Lufthansa lands its full-year results. Europe’s largest airline, which scrapped its dividend (paywall) last month, will update investors on the effects of cheap oil, the weak euro, and the company’s recent sale of its IT unit to IBM.

Volkswagen’s factory expansion. The German automaker reports quarterly results as investors wait to hear about plans to expand its second largest plant (paywall), in Puebla, Mexico.

US retail sales for February. Research firm Retail Metrics expects a 1.9% gain year-over-year, after an 0.8% drop in January.

While you were sleeping

Alibaba bought a piece of Snapchat at a $15 billion valuation. The Chinese e-commerce giant will invest $200 million in the ephemeral messaging app, according to Bloomberg and the Wall Street Journal (paywall). Alibaba has made a series of investments in US messaging apps, as has its Chinese rival Tencent, which also owns a stake in Snapchat.

Deutsche Bank and Santander failed the Fed’s second round of stress tests. The banks are barred from raising dividends or buying back stock after their capital distribution plans were rejected. Bank of America got an incomplete: The Fed’s approval for its plan is contingent on the company correcting deficiencies in its modeling and internal controls. Other major banks passed the annual review, but that doesn’t mean they should be breathing easy.

South Korea joined the rate-cut trend. The central bank cut the benchmark interest rate by a quarter-point to an all-time low of 1.75%, following a surprise cut in Thailand yesterday, and after similar moves by more than 20 central banks this year. South Korean inflation is at its lowest point since 1999, and exports are falling.

Saudi Arabia signed a nuclear deal with South Korea. The countries agreed to investigate the possibility of building two Saudi nuclear reactors. The deal is seen as a Saudi move to counter Iran’s nuclear capabilities—especially if a deal with the west allows Tehran to maintain some enrichment capabilities—and could signal the start of a Middle East nuclear arms race.

Google launched its new high-end laptop. The Chromebook Pixel starts at $999 and boasts 12 hours of battery life, compared to five hours for the previous iteration, as well as a USB Type-C port. That’s the same port as on Apple’s newest MacBook, suggesting laptop makers are serious about the new standard for charging and peripherals.

Ukraine’s economic forecast got a severe downgrade. The International Monetary Fund expects the economy to contract by 5.5% this year, a sharp revision from its previous expectation it would grow by 1%. The IMF, which is organizing a $17.5 billion bailout for Ukraine, predicted that inflation will “spike temporarily.”

———

→ **Study questions**:
1: Decide whether each statement below agrees with the news briefing, answering yes or no and quoting the briefing's deciding words exactly: (a) Alibaba will invest $200 million in Snapchat. (b) Bank of America passed the Fed's stress tests outright. (c) South Korea's central bank cut its benchmark rate to 1.5%.
2: Using the news briefing, answer each question below on its own line:
(a) What year-over-year gain does Retail Metrics expect for US retail sales in February?
(b) Where is Volkswagen's second largest plant?
(c) How many hours of battery life does the new Chromebook Pixel offer?
3: Continue the news briefing from the point where it stops.

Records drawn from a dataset
———

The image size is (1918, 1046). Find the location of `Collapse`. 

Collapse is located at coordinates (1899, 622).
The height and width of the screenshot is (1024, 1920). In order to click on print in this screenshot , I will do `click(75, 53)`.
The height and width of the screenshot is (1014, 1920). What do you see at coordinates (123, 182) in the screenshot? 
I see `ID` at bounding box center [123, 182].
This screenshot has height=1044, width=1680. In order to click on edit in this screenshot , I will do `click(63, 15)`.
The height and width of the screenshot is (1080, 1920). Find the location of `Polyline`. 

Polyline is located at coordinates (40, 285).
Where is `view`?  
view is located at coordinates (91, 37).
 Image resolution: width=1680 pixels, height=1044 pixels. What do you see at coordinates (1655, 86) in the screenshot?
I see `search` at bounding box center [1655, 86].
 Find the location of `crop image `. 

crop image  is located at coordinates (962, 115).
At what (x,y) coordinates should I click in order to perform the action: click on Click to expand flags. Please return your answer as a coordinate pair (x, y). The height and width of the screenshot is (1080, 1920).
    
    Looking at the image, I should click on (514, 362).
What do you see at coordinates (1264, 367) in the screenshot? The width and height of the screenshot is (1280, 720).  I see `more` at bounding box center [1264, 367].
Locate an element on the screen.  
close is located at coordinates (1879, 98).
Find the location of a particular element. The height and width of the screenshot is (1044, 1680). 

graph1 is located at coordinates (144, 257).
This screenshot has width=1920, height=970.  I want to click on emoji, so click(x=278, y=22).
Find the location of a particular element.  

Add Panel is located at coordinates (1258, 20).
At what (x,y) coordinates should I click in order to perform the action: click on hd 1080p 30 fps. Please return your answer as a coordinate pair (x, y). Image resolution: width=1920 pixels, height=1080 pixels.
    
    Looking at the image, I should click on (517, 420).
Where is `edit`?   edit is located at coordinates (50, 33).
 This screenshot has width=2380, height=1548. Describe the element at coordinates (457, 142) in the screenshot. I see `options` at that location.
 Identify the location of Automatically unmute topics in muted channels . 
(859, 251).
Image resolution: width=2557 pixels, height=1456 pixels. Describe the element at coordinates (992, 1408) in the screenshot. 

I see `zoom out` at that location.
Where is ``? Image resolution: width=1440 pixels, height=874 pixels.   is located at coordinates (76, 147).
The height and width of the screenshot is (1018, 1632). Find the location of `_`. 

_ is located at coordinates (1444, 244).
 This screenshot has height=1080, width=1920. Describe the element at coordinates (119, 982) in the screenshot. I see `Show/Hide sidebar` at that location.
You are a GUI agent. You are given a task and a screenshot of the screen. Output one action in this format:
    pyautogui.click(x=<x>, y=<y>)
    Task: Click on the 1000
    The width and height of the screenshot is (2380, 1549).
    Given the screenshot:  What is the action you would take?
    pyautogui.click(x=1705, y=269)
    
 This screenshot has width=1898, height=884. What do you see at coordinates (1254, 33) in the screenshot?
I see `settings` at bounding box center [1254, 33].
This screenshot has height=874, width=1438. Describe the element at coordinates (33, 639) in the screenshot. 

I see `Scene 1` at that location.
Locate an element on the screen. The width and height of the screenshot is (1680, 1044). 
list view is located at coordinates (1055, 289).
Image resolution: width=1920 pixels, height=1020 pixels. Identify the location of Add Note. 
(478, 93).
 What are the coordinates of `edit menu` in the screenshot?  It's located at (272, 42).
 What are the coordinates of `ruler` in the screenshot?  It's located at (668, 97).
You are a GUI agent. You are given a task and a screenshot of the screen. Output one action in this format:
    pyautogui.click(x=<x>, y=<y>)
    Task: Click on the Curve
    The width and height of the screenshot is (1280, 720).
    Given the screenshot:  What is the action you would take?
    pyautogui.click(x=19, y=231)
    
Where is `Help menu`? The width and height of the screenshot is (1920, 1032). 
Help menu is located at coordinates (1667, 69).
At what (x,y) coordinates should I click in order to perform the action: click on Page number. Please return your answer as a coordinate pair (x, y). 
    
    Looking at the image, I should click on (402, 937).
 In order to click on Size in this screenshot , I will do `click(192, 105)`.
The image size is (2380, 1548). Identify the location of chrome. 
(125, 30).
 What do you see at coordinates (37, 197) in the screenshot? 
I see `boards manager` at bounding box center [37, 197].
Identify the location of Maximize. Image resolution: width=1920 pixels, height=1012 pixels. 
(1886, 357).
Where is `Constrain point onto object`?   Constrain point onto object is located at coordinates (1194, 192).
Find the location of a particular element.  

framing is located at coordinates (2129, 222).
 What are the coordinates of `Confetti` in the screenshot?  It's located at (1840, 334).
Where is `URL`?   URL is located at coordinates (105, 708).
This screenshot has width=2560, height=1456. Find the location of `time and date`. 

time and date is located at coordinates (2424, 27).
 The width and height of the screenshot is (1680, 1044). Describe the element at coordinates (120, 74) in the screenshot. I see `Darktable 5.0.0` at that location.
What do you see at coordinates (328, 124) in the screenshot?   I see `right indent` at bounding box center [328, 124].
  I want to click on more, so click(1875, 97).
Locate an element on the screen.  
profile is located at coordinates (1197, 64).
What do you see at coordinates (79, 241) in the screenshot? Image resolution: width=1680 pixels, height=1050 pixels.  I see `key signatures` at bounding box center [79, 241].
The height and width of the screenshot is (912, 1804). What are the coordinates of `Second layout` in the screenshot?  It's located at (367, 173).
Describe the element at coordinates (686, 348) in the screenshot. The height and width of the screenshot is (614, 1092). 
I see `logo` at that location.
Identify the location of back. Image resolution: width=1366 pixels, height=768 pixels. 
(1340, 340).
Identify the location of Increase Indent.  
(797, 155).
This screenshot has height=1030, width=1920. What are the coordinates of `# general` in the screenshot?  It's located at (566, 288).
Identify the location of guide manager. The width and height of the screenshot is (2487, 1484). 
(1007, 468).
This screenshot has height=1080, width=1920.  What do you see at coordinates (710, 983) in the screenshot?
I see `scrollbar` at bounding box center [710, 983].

———

→ **Answers to the exercise**:
1:
(a) Yes: "will invest $200 million in the ephemeral messaging app"
(b) No: "Bank of America got an incomplete"
(c) No: "to an all-time low of 1.75%"

2:
(a) 1.9%
(b) Puebla, Mexico
(c) 12 hours

3:
Quartz obsession interlude

Max Nisen on pharma’s biggest nightmare. “For years, drug makers have feared an onslaught of competition from ‘biosimilars,’ the generic version of drugs that are made by living organisms. It finally arrived last week when the FDA approved Novartis’s Zarxio, a near copy of Amgen’s blood cancer drug Neupogen and the first biosimilar in the US.” Read more here.

Matters of debate

China’s feud with the Dalai Lama has become an absurdist comedy. A dispute about reincarnation is best seen “through the prism of Monty Python.”

Netflix broke the spoiler alert. The solution is to have marathons, not binges, of new TV episodes.

We’re suffering from opinion fatigue. Everyone is expected to have a take on everything—and our brains simply can’t cope.

Governments need to invest in the internet. Private companies on their own won’t get the next several billion people online (paywall).

Tikrit is still ripe for atrocities. Even if ISIL gets run out of town, there’s ample potential for sectarian violence in the Iraqi town.

Surprising discoveries

South African gamekeepers are breeding mutants for sport. Hunters pay $30,000 to shoot blue-eyed white lions, for example.

Old people drink more frequently than young people. But the youths—especially men—consume a whole lot more alcohol overall.

Apple stores are good for shopping malls. Their presence can boost spending in neighboring stores by a third.

Chameleons use crystals to change colors. Altering the space between “floating nanocrystals” in their skin cells reflects different wavelengths of light.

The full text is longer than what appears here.